He'd grin and shake his head, tell her it would be so good it would spoil her for life. Perhaps it was too scary, for a man who gave so much to so many, to carve it down to one. Maybe Jeff Pratt, the Hiland English teacher, had it right. Loving with detachment, he called it. So many people could be close to him, because no one was allowed too close.
A circle of women in Berlin looked on him almost as a brother—women such as Nancy Mishler, mother of the twins from the '92 title team, and Peg Brand, the school secretary, and Shelly Miller, wife of the booster club's president, Alan. They came to count on Coach's teasing and advice, on his cards and flowers and prayers when their loved ones were sick or their children had them at wit's end, and they did what they could to keep him in town. "I wish we could find a way to make you feel this is your family, that this is where you belong," Peg wrote him. "If you leave," she'd say, "who's going to make our kids think?" The women left groceries and gifts on his porch, homemade chocolate-chip cookies on his kitchen table, invited him to their homes on Sundays and holidays no matter how often he begged off, never wanting to impose.
But they all had to do more, Steve decided, picking up his phone to mobilize the men. For God's sake, Coach made only $28,000 a year. In the grand tradition of Mennonites and Amish, they rushed to answer the community call. They paid his rent, one month per donor; it was so easy to find volunteers that they had a waiting list. They replaced his garage when a leaf fire sent it up in flames; it sent him up a wall when he couldn't learn the charity's source. They passed the hat for that sparkling new gym at Hiland, and they didn't stop till the hat was stuffed with 1.6 million bucks. Steve Mullet eventually had Coach move into a big old farmhouse he owned. But first Steve and Willie Mast had another brainstorm: road trip. Why not give Coach a couple of days' escape from their cornfields and his sainthood, and show him how much they cared?
That's how Steve, a Conservative Mennonite in his mid-40s, married to a woman who didn't stick her head out in public unless it was beneath a prayer veil, found himself on Bourbon Street in New Orleans. Standing beside Willie and behind Coach, his heartbeat rising and stomach fluttering as he watched Coach suck down a Hurricane and cock his head outside a string of bars, listening for the chord that would pull him inside.
Coach nodded. This was the one. This blues bar. He pushed open the door. Music and smoke and beer musk belched out. Steve looked at Willie. You could go to hell for this, from everything they'd both been taught. Willie just nodded.

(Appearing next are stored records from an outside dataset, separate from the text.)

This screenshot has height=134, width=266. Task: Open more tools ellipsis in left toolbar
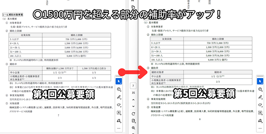[x=119, y=128]
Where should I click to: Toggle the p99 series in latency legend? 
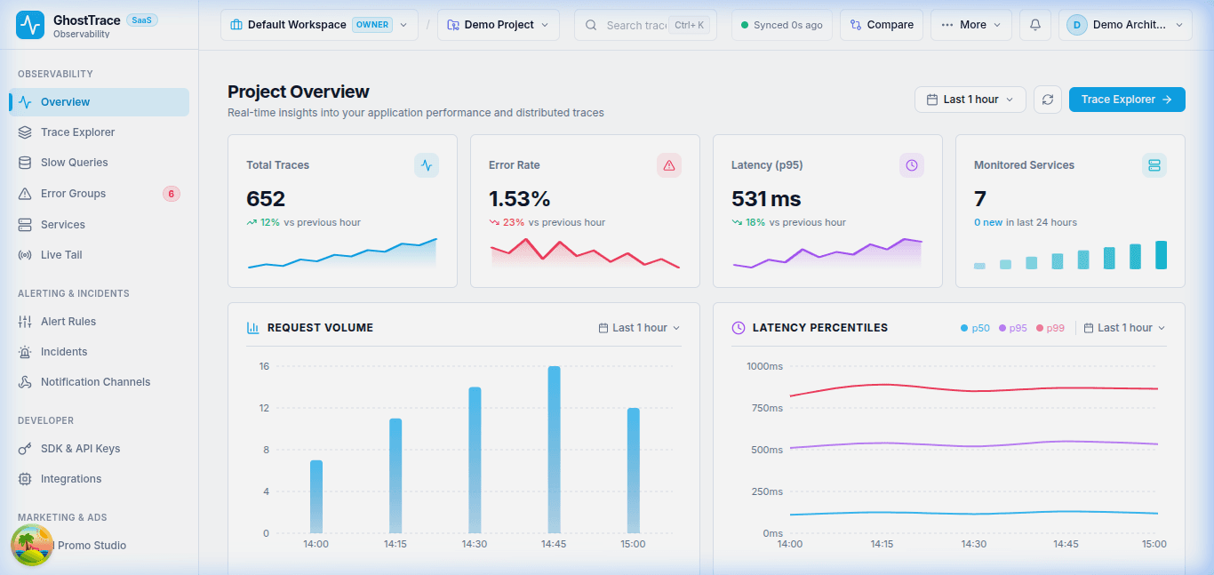pos(1050,328)
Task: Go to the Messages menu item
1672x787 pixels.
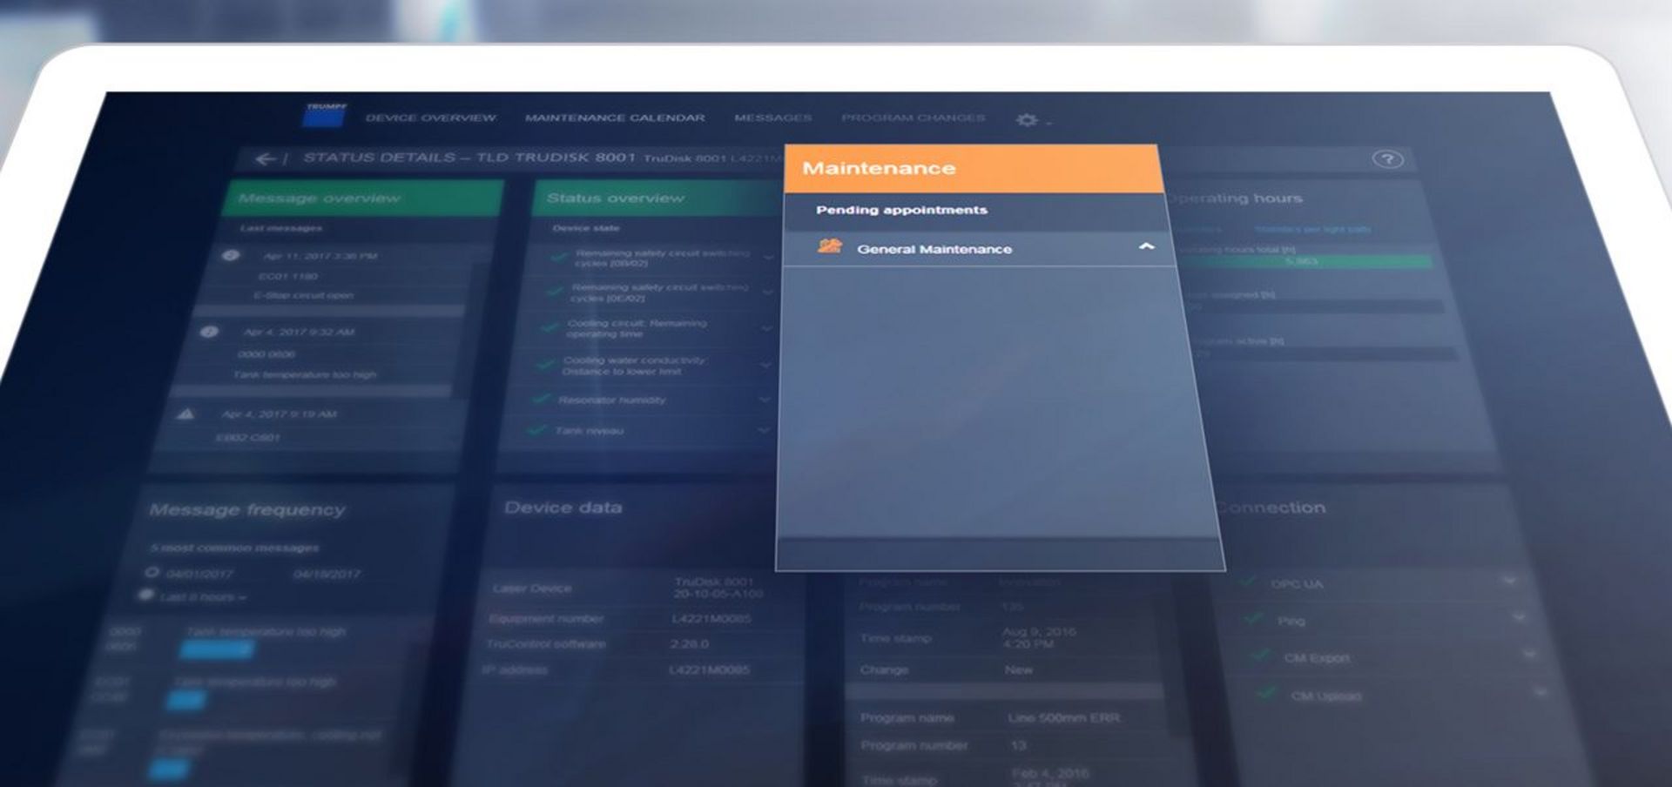Action: (x=772, y=118)

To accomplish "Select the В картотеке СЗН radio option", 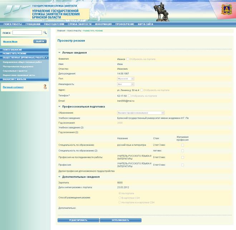I will coord(120,198).
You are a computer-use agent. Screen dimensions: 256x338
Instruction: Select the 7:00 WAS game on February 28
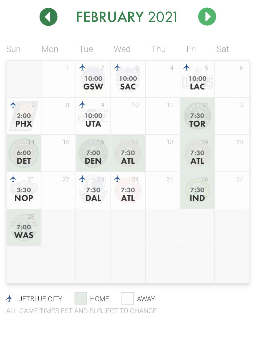coord(24,228)
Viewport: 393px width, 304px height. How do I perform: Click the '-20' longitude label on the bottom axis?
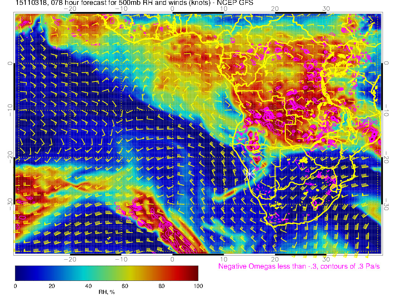click(x=70, y=259)
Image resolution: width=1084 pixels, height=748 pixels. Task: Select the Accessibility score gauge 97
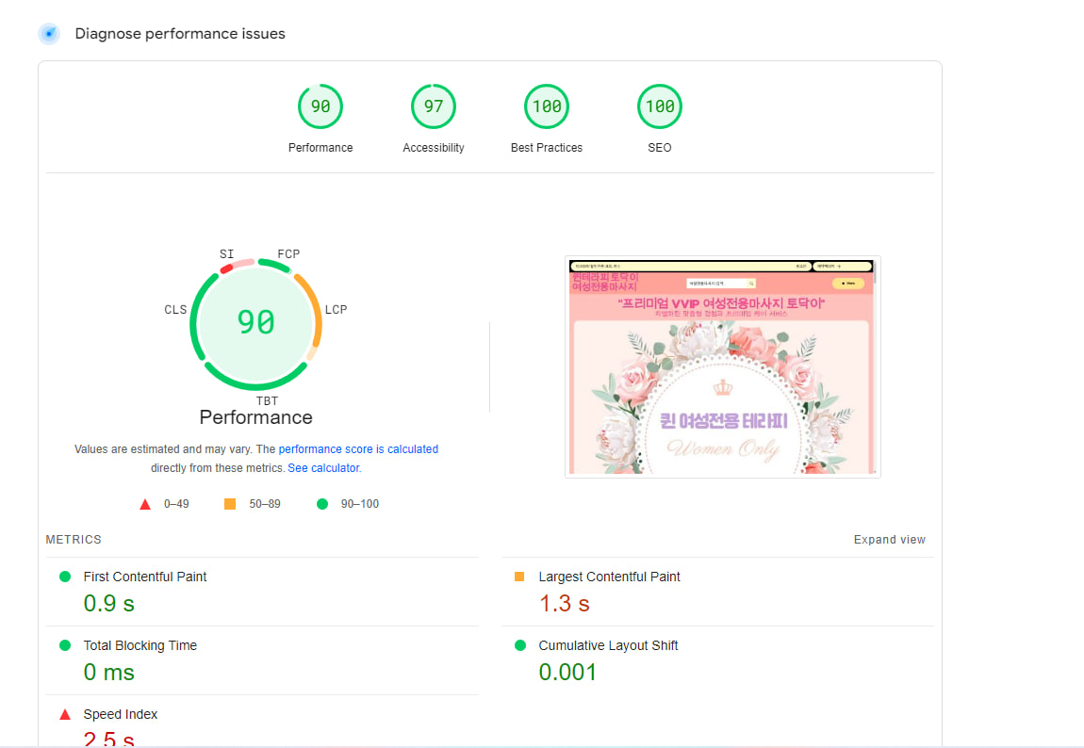coord(434,106)
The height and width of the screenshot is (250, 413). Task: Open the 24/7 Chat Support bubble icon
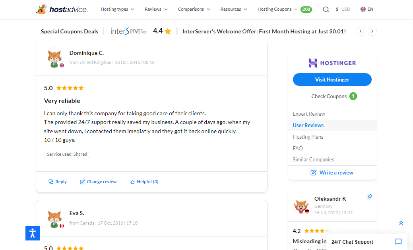[398, 242]
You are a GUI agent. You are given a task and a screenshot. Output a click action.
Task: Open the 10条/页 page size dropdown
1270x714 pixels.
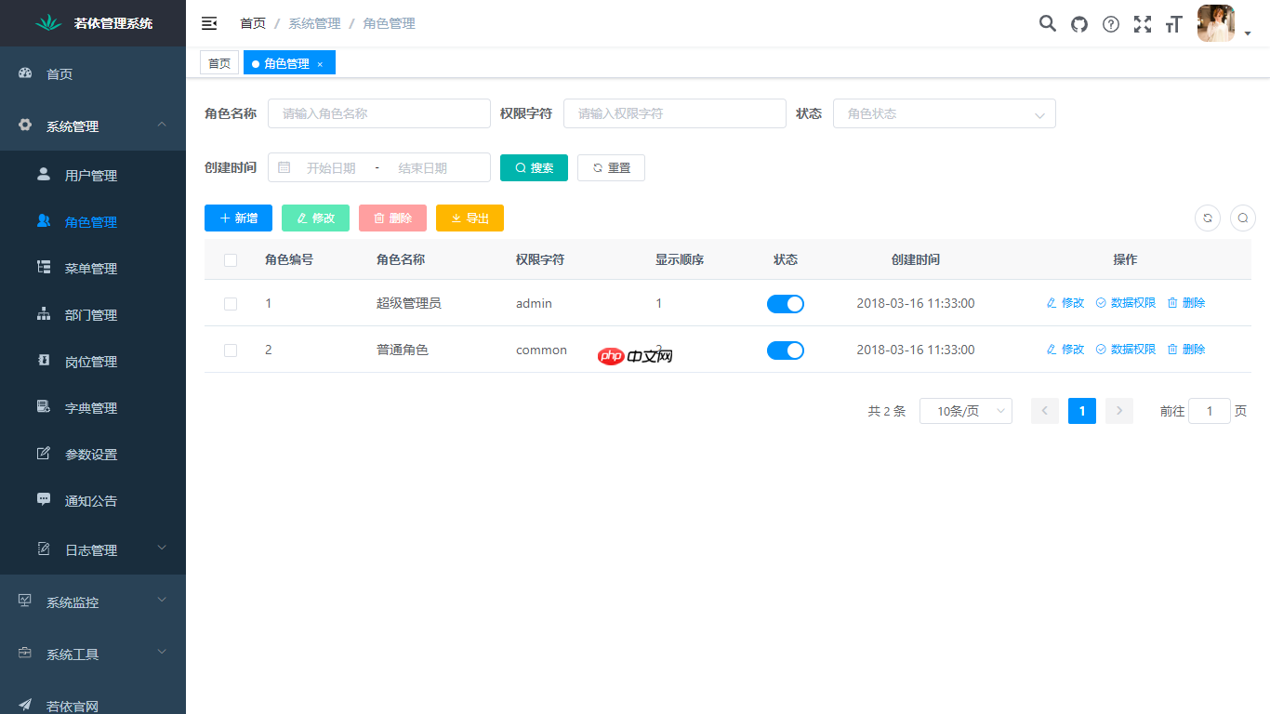[x=965, y=410]
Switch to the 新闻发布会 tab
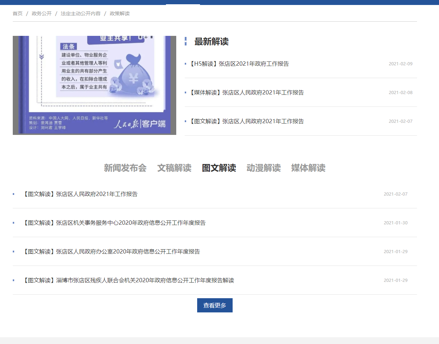Image resolution: width=439 pixels, height=344 pixels. [x=125, y=168]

They wedged into a whorl of colors and types of humanity. When Steve was a boy, he'd seen blacks only after his parents jumped the fence, became Mennonites and took the family in their car each summer to a city zoo. Nothing cruel about blacks was ever said. Steve's parents simply pulled him closer when they were near, filled him with a feeling: Our kind and theirs don't mix. Now there were blacks pressed against his shoulders, blacks on microphones screaming lust and heartache into Steve's ears, blacks pounding rhythm through the floorboards and up into his knees. People touching, people gyrating their hips. You could go to hell for this. Steve looked at Willie as Coach headed to the bathroom. "I can't take this," Steve said.
"It's Coach's time, bub," Willie said.
Coach came back, smelled Steve's uneasiness and knew what to do. "Liven up," he barked and grinned. They got some beers, and it was just like the Hawks' radio play-by-play man, Mark Lon-singer, always said: Coach stood out in a room the instant he walked in, even though he did everything to deflect it. Soon Coach had the folks nearby convinced that he was Black Amish, a highly obscure sect, and Steve, swallowing his laughter, sealing the deal with a few timely bursts of Pennsylvania Dutch, had them believing the three of them had made it to New Orleans from Ohio in a buggy. Before you knew it, it was nearly midnight, and Steve's head was bobbing, his feet tapping, his funk found deep beneath all those layers of mashed potatoes. You know what, he was telling Willie, this Bourbon Street and this blues music really aren't so bad, and isn't it nice, too, how those folks found out that Mennonites aren't Martians?
When they pulled back into Coach's driveway after days filled with laughter and camaraderie, Steve glanced at Willie and sighed, "Well, now we return to our wives."
"You're the lucky ones," said Coach. "Don't you ever forget that."